'Bangkok' got a little dangerous
There are a lot of curious reasons for shutting down production on a movie –- cash flow woes, an unfinished script, a leading lady suffering from "nervous exhaustion."
But filming on Nicolas Cage’s moody, poorly reviewed thriller "Bangkok Dangerous" -- which captured the top spot at the box office this weekend by hauling in a paltry $7.8 million -- ground to a halt on location in Thailand in 2006 in response to a crisis that’s pretty far out even by Hollywood’s most extreme force majeure standards: coup d’etat.
In a bid to ouster prime minister Thaksin Shinawatra, Thailand’s military suspended the constitution, declared martial law and abolished parliament.
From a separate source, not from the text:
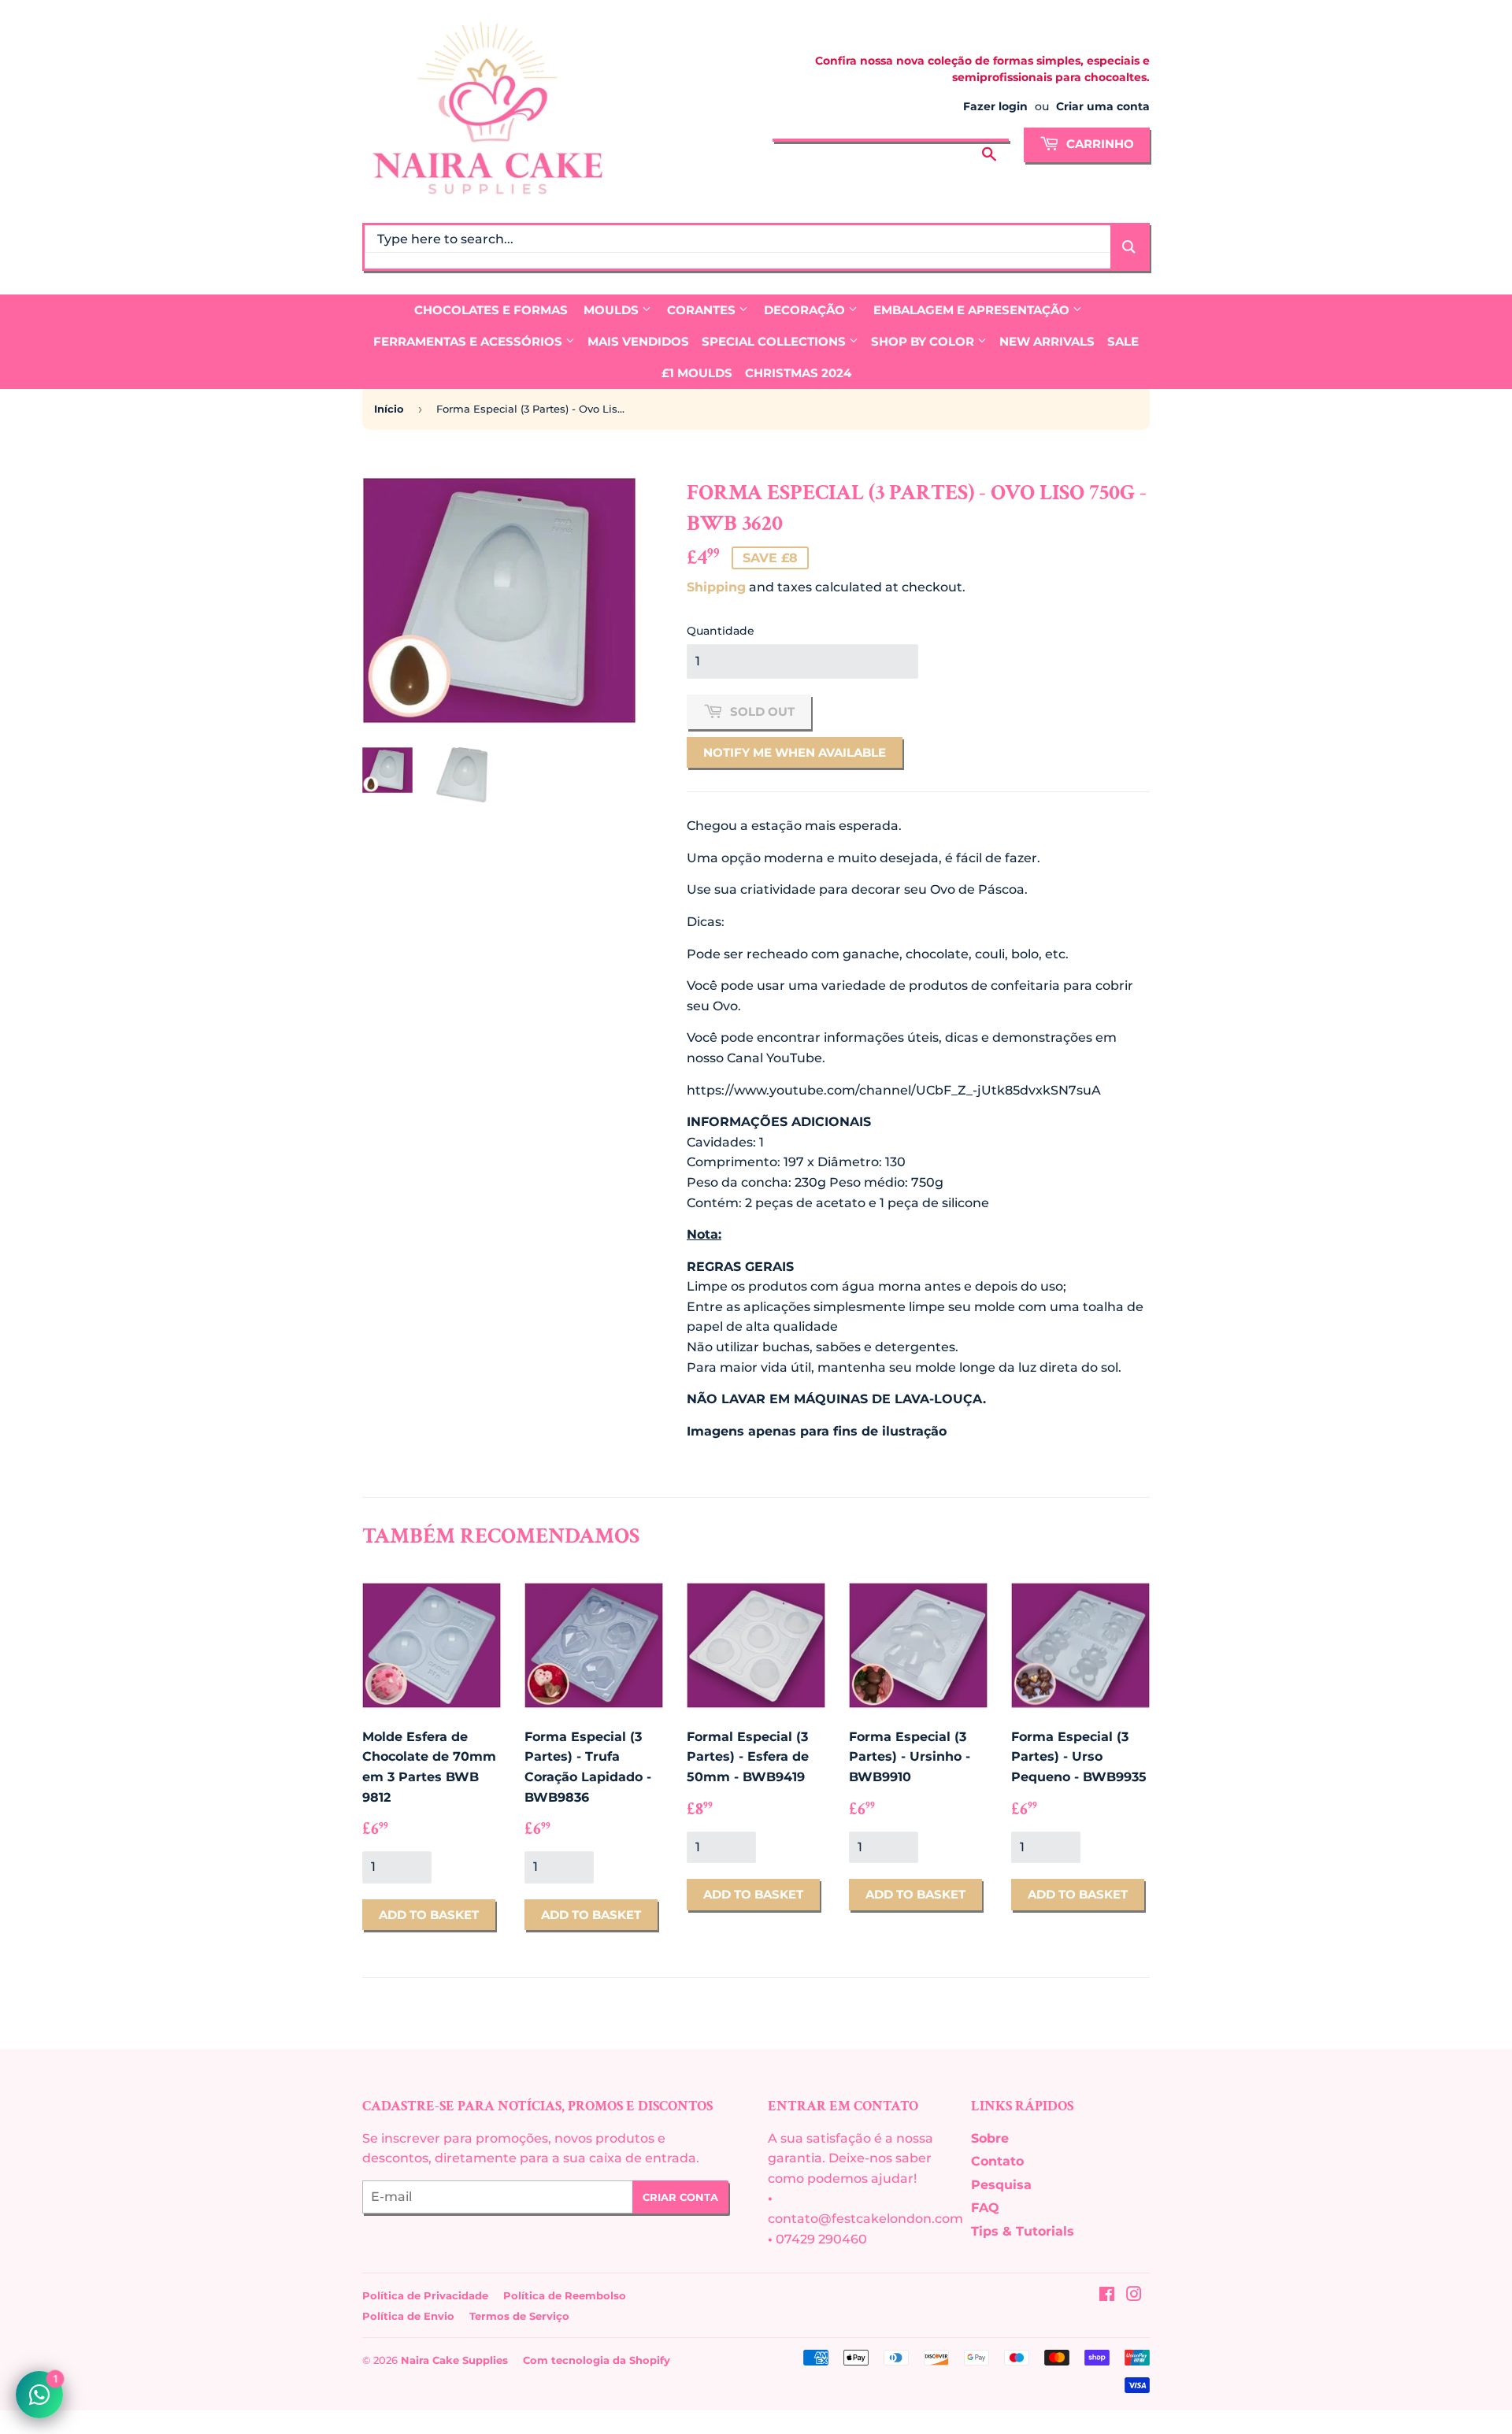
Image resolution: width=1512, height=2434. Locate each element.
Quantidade (720, 631)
But it was only when soldiers seized government offices and took up strategic positions around Bangkok, that co-directors Danny and Oxide Pang were forced to finally yell “cut.”
"About 20 minutes before the tanks rolled, the police detail we were using in the scene we were shooting pulled out," recalled "Bangkok Dangerous" producer William Sherak. "I said, 'What are you doing? You’re paid for!' The head of police said to me, 'We can’t stay. It’s martial law.' "
Ultimately, production was disrupted for just one night’s worth of shooting. But in that time, Cage split for another part of Asia to keep his loved ones out of harm’s way.
"They planned it to be as peaceful as possible but still, there were military guys on every street corner with guns. The tanks were 200 feet away," Sherak said. "Nic left; he took his wife and family and went to Korea out of concern for their safety."
Ironically, the only gunfire audible in the Thai capitol during the bloodless coup came courtesy of "Bangkok Dangerous." Still, the predicament left the producers scratching their heads about how to proceed. "Do I wake up the bond company? Is this an insurance issue?" Sherak remembered asking producer Jason Shuman at the time.
His producing partner’s response: "We don’t have military unrest insurance! This is supposed to be a peaceful Buddhist country!"